▸ Problem to solve: Word for word, set down every line of the entries below from the line with "2011 (735, 491)" to the line with "[Click to show site navigation] (178, 7)", including both, and no other line.

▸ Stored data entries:

● ● ● ●

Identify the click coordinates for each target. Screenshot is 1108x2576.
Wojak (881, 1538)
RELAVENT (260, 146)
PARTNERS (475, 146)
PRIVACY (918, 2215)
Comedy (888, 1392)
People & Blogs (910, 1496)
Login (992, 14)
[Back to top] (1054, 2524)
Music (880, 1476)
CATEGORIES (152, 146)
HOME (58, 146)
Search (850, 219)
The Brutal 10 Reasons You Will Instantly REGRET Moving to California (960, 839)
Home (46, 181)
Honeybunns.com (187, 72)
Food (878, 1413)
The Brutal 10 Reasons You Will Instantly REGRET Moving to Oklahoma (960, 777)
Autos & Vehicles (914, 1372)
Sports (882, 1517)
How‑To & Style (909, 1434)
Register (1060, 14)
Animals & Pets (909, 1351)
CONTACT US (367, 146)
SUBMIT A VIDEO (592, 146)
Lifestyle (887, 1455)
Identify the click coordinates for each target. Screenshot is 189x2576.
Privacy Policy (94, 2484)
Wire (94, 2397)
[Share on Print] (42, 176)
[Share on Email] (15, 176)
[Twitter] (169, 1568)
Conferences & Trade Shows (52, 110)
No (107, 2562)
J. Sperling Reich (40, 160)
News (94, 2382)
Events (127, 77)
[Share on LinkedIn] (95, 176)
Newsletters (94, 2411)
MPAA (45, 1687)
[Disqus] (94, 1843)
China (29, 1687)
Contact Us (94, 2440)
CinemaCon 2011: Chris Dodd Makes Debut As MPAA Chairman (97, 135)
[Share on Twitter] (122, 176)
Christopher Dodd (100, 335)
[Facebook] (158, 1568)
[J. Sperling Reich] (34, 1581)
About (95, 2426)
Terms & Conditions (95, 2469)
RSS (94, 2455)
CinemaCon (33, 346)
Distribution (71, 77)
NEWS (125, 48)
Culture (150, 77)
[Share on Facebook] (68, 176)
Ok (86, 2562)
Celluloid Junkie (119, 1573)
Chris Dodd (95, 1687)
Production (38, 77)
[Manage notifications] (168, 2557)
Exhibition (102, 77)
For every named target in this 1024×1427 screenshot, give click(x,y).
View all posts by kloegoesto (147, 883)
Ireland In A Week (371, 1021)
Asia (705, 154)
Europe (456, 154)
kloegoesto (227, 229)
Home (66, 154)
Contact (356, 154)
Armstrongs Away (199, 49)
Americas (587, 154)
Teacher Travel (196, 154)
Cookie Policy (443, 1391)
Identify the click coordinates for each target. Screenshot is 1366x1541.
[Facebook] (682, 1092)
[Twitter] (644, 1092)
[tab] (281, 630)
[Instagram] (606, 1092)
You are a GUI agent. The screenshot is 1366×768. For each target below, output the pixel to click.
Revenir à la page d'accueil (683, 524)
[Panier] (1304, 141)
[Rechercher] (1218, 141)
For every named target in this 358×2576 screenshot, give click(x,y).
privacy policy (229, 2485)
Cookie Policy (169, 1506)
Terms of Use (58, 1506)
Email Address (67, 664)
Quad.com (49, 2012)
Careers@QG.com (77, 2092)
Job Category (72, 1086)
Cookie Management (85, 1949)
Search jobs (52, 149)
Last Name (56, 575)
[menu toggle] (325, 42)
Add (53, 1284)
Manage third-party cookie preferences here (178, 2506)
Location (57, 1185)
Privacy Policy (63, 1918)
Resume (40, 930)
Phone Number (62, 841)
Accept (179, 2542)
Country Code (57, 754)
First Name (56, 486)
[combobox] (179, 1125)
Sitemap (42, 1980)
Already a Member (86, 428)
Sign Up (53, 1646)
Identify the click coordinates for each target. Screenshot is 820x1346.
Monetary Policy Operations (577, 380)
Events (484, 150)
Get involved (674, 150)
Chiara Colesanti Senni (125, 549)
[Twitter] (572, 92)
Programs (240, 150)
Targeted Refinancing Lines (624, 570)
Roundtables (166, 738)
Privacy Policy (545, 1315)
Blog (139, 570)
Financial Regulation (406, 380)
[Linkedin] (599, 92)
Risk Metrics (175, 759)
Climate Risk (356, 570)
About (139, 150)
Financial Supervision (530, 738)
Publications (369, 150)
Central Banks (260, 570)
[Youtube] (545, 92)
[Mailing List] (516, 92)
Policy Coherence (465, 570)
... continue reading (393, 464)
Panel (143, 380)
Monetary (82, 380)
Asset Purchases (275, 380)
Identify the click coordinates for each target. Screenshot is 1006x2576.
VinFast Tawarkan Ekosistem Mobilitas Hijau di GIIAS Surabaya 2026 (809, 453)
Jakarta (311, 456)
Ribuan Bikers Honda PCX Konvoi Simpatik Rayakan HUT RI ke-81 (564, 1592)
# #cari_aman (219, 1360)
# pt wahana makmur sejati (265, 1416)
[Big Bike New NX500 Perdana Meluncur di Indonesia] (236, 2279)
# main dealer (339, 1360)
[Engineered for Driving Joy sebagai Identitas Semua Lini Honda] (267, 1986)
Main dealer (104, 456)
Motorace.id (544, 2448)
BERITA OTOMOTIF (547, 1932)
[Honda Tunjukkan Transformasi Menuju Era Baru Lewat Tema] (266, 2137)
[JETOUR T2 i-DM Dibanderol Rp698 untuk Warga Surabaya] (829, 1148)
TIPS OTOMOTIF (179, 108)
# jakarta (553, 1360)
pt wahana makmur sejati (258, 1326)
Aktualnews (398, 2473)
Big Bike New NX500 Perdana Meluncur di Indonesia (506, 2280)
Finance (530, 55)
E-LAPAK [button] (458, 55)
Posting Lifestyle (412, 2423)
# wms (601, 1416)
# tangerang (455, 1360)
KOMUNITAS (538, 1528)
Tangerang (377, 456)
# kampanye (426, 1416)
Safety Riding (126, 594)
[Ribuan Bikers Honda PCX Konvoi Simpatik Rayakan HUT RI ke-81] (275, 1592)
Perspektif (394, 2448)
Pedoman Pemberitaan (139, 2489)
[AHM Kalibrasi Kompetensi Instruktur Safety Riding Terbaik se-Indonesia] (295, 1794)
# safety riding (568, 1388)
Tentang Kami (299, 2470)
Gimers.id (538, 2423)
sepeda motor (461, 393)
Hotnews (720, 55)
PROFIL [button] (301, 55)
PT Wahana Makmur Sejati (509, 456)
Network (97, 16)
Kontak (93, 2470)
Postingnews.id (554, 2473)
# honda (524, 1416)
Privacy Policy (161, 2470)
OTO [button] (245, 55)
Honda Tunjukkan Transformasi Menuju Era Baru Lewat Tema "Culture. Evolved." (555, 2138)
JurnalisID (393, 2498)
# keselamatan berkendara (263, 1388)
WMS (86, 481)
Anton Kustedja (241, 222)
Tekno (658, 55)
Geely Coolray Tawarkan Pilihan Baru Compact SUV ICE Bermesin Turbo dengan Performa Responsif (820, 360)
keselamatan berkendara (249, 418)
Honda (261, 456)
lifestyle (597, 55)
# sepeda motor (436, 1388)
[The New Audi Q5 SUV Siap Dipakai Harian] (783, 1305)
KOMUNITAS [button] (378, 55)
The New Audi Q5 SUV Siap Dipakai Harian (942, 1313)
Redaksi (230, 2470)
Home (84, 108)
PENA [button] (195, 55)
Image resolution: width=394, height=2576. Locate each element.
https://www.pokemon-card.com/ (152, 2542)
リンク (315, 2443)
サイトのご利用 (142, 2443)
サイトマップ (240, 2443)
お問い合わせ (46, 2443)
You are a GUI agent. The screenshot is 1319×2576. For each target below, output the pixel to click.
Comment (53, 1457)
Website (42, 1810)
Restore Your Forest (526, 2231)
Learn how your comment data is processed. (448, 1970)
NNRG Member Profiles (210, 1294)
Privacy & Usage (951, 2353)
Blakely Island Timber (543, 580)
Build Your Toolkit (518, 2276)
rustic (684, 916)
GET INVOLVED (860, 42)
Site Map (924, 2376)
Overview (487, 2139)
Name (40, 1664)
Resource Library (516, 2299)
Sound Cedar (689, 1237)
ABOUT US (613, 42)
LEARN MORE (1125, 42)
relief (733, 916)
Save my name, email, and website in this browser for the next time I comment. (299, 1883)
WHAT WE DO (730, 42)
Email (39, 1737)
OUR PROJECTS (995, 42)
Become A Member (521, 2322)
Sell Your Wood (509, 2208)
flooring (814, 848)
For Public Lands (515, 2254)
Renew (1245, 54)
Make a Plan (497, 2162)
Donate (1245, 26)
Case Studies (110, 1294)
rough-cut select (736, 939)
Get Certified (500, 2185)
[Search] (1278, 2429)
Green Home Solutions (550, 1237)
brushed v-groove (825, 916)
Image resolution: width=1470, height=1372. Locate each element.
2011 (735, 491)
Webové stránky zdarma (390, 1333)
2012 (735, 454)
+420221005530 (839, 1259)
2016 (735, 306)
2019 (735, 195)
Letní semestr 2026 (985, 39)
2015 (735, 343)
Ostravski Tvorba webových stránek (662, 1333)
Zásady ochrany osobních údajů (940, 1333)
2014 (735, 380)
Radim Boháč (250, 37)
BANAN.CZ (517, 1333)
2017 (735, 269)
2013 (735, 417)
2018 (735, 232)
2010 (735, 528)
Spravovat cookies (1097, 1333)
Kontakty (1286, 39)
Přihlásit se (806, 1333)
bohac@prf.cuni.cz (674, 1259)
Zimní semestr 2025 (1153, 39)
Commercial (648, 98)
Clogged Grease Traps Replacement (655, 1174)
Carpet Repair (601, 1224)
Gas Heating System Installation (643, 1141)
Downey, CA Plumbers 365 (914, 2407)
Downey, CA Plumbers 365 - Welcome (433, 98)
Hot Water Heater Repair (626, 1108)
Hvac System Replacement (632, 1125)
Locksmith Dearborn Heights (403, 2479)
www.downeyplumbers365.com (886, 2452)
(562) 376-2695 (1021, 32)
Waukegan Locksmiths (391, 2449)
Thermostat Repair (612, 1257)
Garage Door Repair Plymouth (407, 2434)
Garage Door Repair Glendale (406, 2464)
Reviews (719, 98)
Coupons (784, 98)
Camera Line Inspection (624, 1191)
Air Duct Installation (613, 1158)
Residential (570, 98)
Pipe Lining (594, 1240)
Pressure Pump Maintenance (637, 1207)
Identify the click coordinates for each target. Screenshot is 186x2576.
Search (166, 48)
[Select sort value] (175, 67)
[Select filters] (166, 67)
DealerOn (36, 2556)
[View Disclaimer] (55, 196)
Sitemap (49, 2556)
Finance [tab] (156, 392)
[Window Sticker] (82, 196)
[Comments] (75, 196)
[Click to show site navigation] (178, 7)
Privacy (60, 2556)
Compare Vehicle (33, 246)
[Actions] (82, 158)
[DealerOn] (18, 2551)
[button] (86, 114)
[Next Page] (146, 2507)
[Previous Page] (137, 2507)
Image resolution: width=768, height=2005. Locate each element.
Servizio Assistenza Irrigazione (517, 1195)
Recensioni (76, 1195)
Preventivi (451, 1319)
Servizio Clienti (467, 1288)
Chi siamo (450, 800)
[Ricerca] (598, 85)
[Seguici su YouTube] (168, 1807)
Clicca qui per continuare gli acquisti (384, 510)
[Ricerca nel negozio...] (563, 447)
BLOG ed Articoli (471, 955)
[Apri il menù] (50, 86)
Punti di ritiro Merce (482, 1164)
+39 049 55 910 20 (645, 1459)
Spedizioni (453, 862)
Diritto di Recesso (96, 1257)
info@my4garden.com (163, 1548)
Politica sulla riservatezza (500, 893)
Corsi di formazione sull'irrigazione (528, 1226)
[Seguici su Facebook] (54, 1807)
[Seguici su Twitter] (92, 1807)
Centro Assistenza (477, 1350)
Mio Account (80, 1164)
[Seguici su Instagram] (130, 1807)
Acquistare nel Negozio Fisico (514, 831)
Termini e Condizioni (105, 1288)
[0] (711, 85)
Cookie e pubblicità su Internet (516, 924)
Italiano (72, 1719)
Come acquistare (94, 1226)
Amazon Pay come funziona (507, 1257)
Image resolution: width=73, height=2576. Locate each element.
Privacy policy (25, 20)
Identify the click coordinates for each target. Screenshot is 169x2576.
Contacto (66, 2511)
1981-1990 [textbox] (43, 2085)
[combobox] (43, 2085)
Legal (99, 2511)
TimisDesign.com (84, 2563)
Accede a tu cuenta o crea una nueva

● ● ● ●

▸ Task answer:
2011 (735, 491)
Webové stránky zdarma (390, 1333)
2012 (735, 454)
+420221005530 (839, 1259)
2016 (735, 306)
2019 (735, 195)
Letní semestr 2026 (985, 39)
2015 (735, 343)
Ostravski Tvorba webových stránek (662, 1333)
Zásady ochrany osobních údajů (940, 1333)
2014 (735, 380)
Radim Boháč (250, 37)
BANAN.CZ (517, 1333)
2017 (735, 269)
2013 (735, 417)
2018 (735, 232)
2010 (735, 528)
Spravovat cookies (1097, 1333)
Kontakty (1286, 39)
Přihlásit se (806, 1333)
bohac@prf.cuni.cz (674, 1259)
Zimní semestr 2025 (1153, 39)
Commercial (648, 98)
Clogged Grease Traps Replacement (655, 1174)
Carpet Repair (601, 1224)
Gas Heating System Installation (643, 1141)
Downey, CA Plumbers 365 (914, 2407)
Downey, CA Plumbers 365 - Welcome (433, 98)
Hot Water Heater Repair (626, 1108)
Hvac System Replacement (632, 1125)
Locksmith Dearborn Heights (403, 2479)
www.downeyplumbers365.com (886, 2452)
(562) 376-2695 (1021, 32)
Waukegan Locksmiths (391, 2449)
Thermostat Repair (612, 1257)
Garage Door Repair Plymouth (407, 2434)
Garage Door Repair Glendale (406, 2464)
Reviews (719, 98)
Coupons (784, 98)
Camera Line Inspection (624, 1191)
Air Duct Installation (613, 1158)
Residential (570, 98)
Pipe Lining (594, 1240)
Pressure Pump Maintenance (637, 1207)
Identify the click coordinates for each target. Screenshot is 186x2576.
Search (166, 48)
[Select sort value] (175, 67)
[Select filters] (166, 67)
DealerOn (36, 2556)
[View Disclaimer] (55, 196)
Sitemap (49, 2556)
Finance [tab] (156, 392)
[Window Sticker] (82, 196)
[Comments] (75, 196)
[Click to show site navigation] (178, 7)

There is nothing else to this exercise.